The Bennett Valley Fire District (BVFPD) was a Fire Protection District that provided fire protection, emergency medical services and hazard mitigation to the unincorporated area of southeast Santa Rosa outside of the city limits in Bennett Valley, California. The district encompassed approximately 25 sqmi and 1200 homes. Additionally, The BVFD responded to Trione-Annadel State Park for fire and medical emergencies. Bennett Valley Fire had a memorandum of understanding (MOU) with the Gold Ridge Fire Protection District (a separate special district also located in Sonoma County, California) which allowed for sharing of overhead and staff. Bennett Valley Fire Protection District worked in close coordination with its surrounding fire districts/departments and provided mutual aid for multiple alarm incidents, cover assignments, and various emergencies.

The BVFD was formed in 1948 as an all volunteer fire department. The fire station was nothing more than a shed near the corner of Sonoma Mountain Road and Bennett Valley Road. In the 1960s a new station was constructed at the current location on Bennett Valley Road by volunteers. In 2002, residents voted to approve a parcel tax that would pay for career firefighters. This transitioned the department from all volunteer to a mix of volunteer and paid staff. The department had a paid lieutenant and Engineer on duty 24 hours per day. Additionally a firefighter was on duty from 8 a.m. – 5 p.m. daily. From 5 p.m. to 8 a.m. two trained volunteers staffed the station, sleeping there over night. In late 2018 the Bennett Valley Fire District entered in to talks with Rincon Valley Fire District, Windsor Fire District, and Sonoma County Board of Supervisors (representing Mountain Volunteer Fire Company/ CSA 40) in consolidating into a single regional Fire District named Sonoma County Fire District. Talks were focused around improved staffing, training, improved emergency response, and sustained financial capabilities. In April 2019 the Bennett Valley Fire District through a unanimous vote by its board was dissolved and officially annexed into the Sonoma County Fire District.

==Fire apparatus==
The BVFD had a total of 6 fire apparatus at their station.
- Engine 7881 - A Type 1 fire engine
- Engine 7882 - A Type 1 fire engine
- Rescue 7831 - A light rescue built on a Ford F-150
- Engine 7861 - A type 3 fire engine
- Tender 7891 - A Type 2 water tender
- Utility 7841 - A multipurpose GMC Sierra.

» Work order
According to the passage on the Bennett Valley Fire District, what did residents vote to approve in 2002?

» Input data
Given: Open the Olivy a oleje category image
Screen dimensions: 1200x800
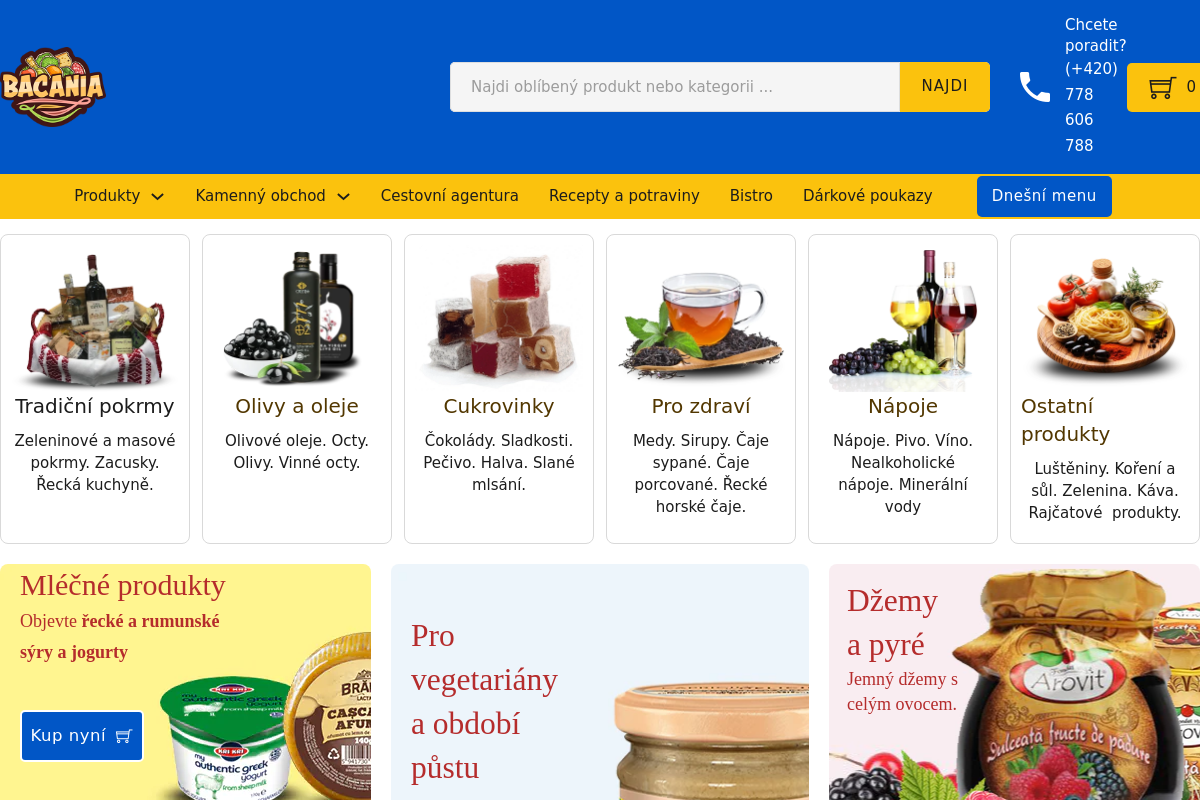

» Task solution
A parcel tax to pay for career firefighters.